Reputation: 177
I would like to calculate the percentiles of the following tibble...
I have a non-zero subset of 10 observations in each of 3 variables i.e...
n <- 10
tibb <- tibble(
x = 1:5,
y = 1,
z = x ^ 2 + y)
(The excluded observations are all zero)
Therefore the mean is the sum of the fields / 10 (as opposed to / 5):
meantibb <- tibb %>% group_by() %>%
summarise_if(is.numeric, sum, na.rm = TRUE) / n
meantibb
How do I get the following percentiles of x, y and z in the tibble please?
perciles <- c(0.5, 0.75)
percentiles <- function(p) quantile(p, perciles)
Thank you
Upvotes: 2
Views: 476
Reputation: 56
You could create a data set including the zeroes
missingRowCount <- n - nrow(tibb)
colCount <- ncol(tibb)
zeroTibb <- matrix(rep(0, missingRowCount * colCount), ncol = colCount, nrow = missingRowCount) %>% as.tibble()

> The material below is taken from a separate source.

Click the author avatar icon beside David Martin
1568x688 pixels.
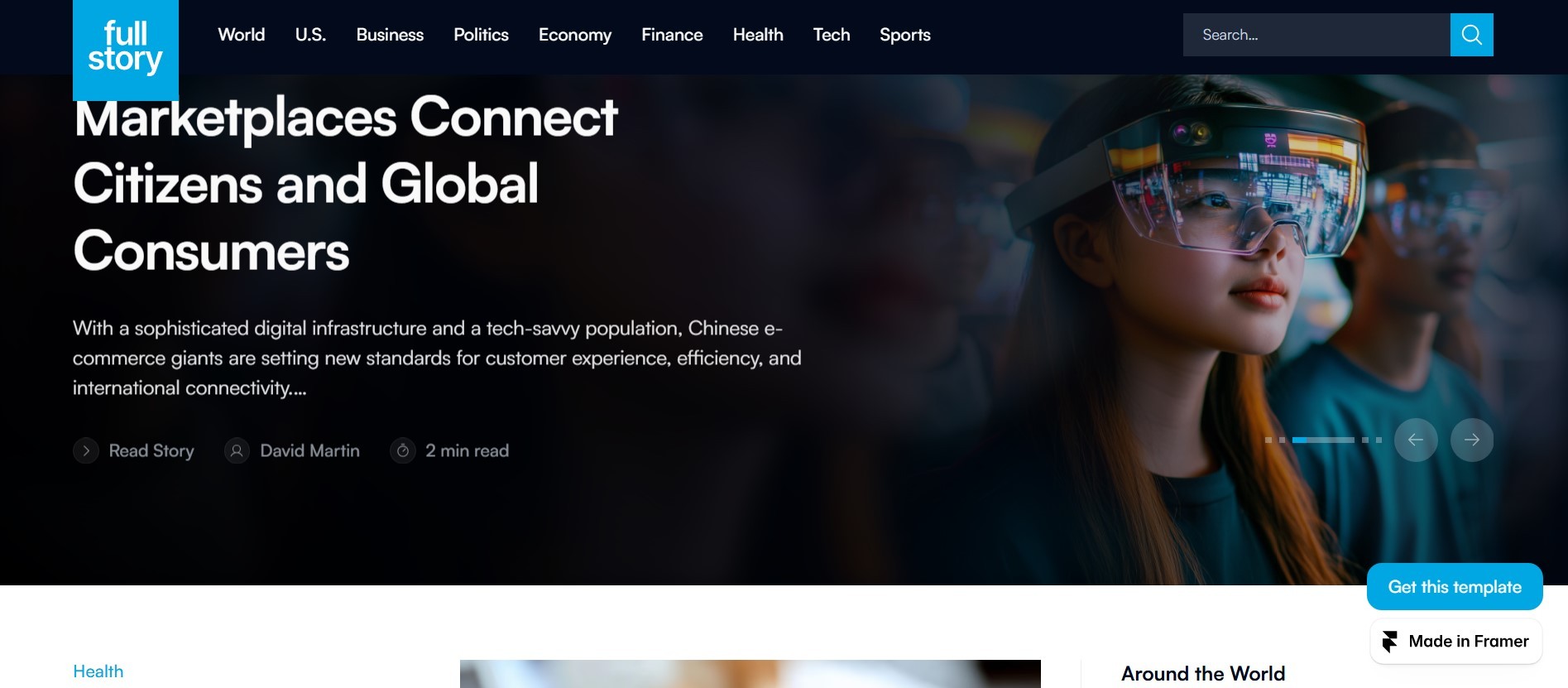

colnames(zeroTibb) <- colnames(tibb)
allTibb <- dplyr::bind_rows(tibb, zeroTibb)
Once you have the full data you can run the following to get a tibble of percentiles
percTibble = sapply(allTibb, percentiles) %>%
as.tibble()
The assumption here is that the data is not going to be too large when the zeroes are included.
Upvotes: 2
Reputation: 93
You're close, your method of creating the mean (and subsequently the percentiles) could be simpler if you use gather first and then group the data by the three different factors.
library(dplyr)
n <- 10
tibb <- tibble(x = 1:5, y = 1, z = x ^ 2 + y)
tibb %>%
gather("fctr", "value") %>%
group_by(fctr) %>%
summarise(mean = sum(value) / n,
perc_50 = quantile(value, 0.5),
perc_75 = quantile(value, 0.75))
However, I'm not sure if you want the percentile of the non-zero subset or the entire dataset, because this will change your outcomes, i.e.
> x = 1:5
> quantile(x, 0.1)
10%
1.4
> test <- c(0,0,0,0,0,1,2,3,4,5)
> quantile(test, 0.1)
10%
0
Upvotes: 1